To the surprise of the researchers who developed the system, it can also write computer programs, apparently having learned from numerous programs posted on the Internet.

So OpenAI went a step further, training a new system, Codex, on a new collection of data specifically stocked with code. At least some of this code, the lab later said in a research paper detailing the technology, came from GitHub, a popular programming service owned and operated by Microsoft.

This new system became the underlying technology for Copilot, which Microsoft distributed to programmers via GitHub. After about a year of testing with a relatively small number of programmers, Copilot was brought to all coders on GitHub in July.

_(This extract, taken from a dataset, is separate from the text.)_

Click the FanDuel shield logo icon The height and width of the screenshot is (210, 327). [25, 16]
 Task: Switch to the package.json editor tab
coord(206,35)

For now, the code that CoPilot generates is simple and can be useful for a large project, but must be edited, expanded and verified, say many programmers who have used the technology. Some programmers find it useful when learning to code or trying to master a new language.

Still, Mr. Butterick worries that Copilot will destroy the global community of programmers who have created the code at the heart of much of modern technology. A few days after the system was released, he published a blog post titled: “This copilot is stupid and wants to kill me.”

Mr. Butterick identifies as an open source programmer, part of a community of programmers who openly share their code with the world. Over the past 30 years, open source software has helped shape much of the technology consumers use every day, including web browsers, smartphones, and mobile apps.

Although open source software is designed to be shared freely between coders and companies, this sharing is governed by licenses designed to ensure that it is used in a way that benefits the larger community of programmers. Mr. Butterick believes that Copilot violates these licenses and will make open source coders obsolete as it continues to evolve.

After complaining publicly about the matter for several months, he filed his case with a handful of other lawyers. The case is still in its early stages and the court has not yet given it class-action status.

To the surprise of many legal experts, Mr. Butterick’s lawsuit does not accuse Microsoft, GitHub and OpenAI of copyright infringement. His lawsuit takes a different tack, arguing that the companies violated GitHub’s terms of service and privacy policies and run afoul of a federal law that requires companies to display copyright information when using material.

Mr. Butterick and another lawyer behind the suit, Joe Savery, said the case could ultimately deal with copyright issues.

Asked if the company could discuss the lawsuit, a GitHub spokeswoman declined before saying in an emailed statement that the company “has been committed to responsibly innovating with Copilot since the beginning, and will continue to evolve the product to best serve developers around the world.” Microsoft and OpenAI declined to comment on the lawsuit.

Under existing law, most experts believe, training an AI system on copyrighted material is not necessarily illegal. But it can be done if the system generates material that is as good as the data it is trained on.

Copilot has some users said It produces code that appears identical — or nearly identical — to existing programs, an observation that may become central to Mr. Butterick’s case and others.

Pam Samuelson, a professor at the University of California, Berkeley, who specializes in intellectual property and its role in modern technology, said legal thinkers and regulators briefly explored these legal issues in the 1980s, before the technology existed. Now, he said, a legal assessment is needed.

“This is no longer a toy problem,” says Dr. Samuelson.